Hi all,
I am analyzing single nucleus RNA-seq data using Seurat. And I have total four group and 24 samples (Brain region A Control & case and Brain region B Control & case; each n=6). And I used Seurat integration function for analyzing multiple samples. However, DoubletFinder could not be applied to integration data. This is because the normalization is performed for each sample before integration.
So I have a few question. 1) Is it the right way to apply integrate after DoubletFinder for each sample? 2) Would it be okay to remove the top 5% nCount_RNA per sample instead of using DoubletFinder? (ex. Sample A < 12000, Sample B < 11000 ...)
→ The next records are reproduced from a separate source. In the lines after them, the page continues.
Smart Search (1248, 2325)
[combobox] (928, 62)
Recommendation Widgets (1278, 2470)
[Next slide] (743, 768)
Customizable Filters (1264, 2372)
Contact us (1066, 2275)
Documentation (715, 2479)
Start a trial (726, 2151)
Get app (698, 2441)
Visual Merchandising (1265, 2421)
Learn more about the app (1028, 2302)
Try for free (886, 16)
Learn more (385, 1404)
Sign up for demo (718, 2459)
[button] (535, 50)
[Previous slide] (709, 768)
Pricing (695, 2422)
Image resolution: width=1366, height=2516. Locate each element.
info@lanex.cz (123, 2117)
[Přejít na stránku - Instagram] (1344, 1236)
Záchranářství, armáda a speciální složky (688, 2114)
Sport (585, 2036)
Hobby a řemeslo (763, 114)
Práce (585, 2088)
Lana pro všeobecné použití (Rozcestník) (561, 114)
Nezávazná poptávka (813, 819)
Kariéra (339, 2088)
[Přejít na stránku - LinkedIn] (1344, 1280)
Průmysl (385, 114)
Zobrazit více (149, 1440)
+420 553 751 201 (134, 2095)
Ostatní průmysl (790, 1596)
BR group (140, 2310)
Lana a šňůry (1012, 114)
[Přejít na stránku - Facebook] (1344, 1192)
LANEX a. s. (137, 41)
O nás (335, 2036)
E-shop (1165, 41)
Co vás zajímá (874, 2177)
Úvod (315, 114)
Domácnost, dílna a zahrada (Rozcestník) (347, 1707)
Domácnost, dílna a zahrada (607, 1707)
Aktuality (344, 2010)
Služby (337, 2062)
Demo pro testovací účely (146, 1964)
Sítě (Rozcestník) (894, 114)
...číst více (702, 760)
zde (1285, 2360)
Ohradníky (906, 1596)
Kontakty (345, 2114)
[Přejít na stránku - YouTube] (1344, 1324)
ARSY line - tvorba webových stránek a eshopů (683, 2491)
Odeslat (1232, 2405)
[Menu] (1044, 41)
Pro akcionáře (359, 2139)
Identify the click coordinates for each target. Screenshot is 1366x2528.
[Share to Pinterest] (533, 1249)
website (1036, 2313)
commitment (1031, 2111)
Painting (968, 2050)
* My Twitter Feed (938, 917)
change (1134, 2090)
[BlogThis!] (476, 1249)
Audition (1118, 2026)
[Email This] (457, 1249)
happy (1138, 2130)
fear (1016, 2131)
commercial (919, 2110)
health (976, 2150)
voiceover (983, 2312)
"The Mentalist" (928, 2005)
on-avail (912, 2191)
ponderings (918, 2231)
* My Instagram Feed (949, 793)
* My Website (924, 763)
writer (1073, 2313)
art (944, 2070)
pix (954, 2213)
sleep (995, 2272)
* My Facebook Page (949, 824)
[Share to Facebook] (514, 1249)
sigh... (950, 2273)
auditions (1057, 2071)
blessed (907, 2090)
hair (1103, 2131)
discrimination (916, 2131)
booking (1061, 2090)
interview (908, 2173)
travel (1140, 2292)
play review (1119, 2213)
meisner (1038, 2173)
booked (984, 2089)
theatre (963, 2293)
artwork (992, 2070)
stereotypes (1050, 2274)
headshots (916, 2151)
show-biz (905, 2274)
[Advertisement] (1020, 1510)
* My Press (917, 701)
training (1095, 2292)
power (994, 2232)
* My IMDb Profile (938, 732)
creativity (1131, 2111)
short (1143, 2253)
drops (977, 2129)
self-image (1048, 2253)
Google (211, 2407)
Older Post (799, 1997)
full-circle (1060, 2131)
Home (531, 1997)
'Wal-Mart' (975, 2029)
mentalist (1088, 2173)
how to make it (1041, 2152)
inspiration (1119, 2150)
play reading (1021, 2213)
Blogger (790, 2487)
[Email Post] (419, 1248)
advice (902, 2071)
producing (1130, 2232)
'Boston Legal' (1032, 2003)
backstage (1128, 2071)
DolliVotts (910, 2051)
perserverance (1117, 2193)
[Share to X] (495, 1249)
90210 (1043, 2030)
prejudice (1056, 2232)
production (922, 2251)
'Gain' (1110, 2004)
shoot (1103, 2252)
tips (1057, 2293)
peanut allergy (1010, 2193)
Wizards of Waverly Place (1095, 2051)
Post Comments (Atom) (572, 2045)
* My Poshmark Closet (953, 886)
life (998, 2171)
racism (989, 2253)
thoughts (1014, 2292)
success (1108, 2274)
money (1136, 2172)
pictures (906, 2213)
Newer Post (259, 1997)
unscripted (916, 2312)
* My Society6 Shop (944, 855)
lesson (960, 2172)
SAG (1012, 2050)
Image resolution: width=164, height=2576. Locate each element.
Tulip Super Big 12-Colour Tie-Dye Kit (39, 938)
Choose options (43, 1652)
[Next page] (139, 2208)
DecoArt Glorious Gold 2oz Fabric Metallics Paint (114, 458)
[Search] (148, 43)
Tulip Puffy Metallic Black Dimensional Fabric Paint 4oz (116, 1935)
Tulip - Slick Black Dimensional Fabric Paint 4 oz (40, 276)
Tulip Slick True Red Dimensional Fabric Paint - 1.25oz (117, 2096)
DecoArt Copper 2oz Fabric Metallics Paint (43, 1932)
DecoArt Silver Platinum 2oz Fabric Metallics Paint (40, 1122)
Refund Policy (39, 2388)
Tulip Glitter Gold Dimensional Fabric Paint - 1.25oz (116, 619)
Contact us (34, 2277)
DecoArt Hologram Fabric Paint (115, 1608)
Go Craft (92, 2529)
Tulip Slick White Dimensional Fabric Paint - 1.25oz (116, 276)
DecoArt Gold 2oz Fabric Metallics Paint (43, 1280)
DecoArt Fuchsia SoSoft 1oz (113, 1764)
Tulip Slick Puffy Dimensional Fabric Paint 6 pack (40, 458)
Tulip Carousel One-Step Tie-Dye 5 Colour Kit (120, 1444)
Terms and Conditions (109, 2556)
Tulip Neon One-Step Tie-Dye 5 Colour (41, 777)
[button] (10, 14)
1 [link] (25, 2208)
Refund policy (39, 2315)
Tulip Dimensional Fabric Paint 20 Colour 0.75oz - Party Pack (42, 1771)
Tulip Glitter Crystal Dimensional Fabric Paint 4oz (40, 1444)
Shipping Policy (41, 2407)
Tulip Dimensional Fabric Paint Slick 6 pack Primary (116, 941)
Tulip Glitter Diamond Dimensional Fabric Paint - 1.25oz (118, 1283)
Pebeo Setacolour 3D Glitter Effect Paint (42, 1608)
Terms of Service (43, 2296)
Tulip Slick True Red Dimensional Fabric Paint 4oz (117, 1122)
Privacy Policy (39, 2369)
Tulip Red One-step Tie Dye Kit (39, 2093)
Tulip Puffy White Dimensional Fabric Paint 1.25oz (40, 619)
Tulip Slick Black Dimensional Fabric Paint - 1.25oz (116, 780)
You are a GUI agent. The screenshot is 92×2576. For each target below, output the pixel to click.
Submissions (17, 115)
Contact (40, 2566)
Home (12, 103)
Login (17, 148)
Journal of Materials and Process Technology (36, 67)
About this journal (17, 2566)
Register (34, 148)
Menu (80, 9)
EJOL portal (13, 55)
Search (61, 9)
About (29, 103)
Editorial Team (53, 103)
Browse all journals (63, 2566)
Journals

Or is there a good way to apply DoubletFinder on integration data?
Thank you!
I personally think doublet detection should be performed for all these samples together that were processed in a single tube during library prep. So if you have 10X data then all cells that were loaded into the same well during GEM formation. If you had samples in different wells then it is impossible that there are doublets between these two, regardless what any tool tells you computationally.
So how do I apply DoubletFinder (or other tools like a scrublet) correctly when using surat integration?
Integration and doublet identification are two separate things. As doublets can only occur within a sample (and within a sample there is no integration) you should imo perform doublet detection per sample independent of integration.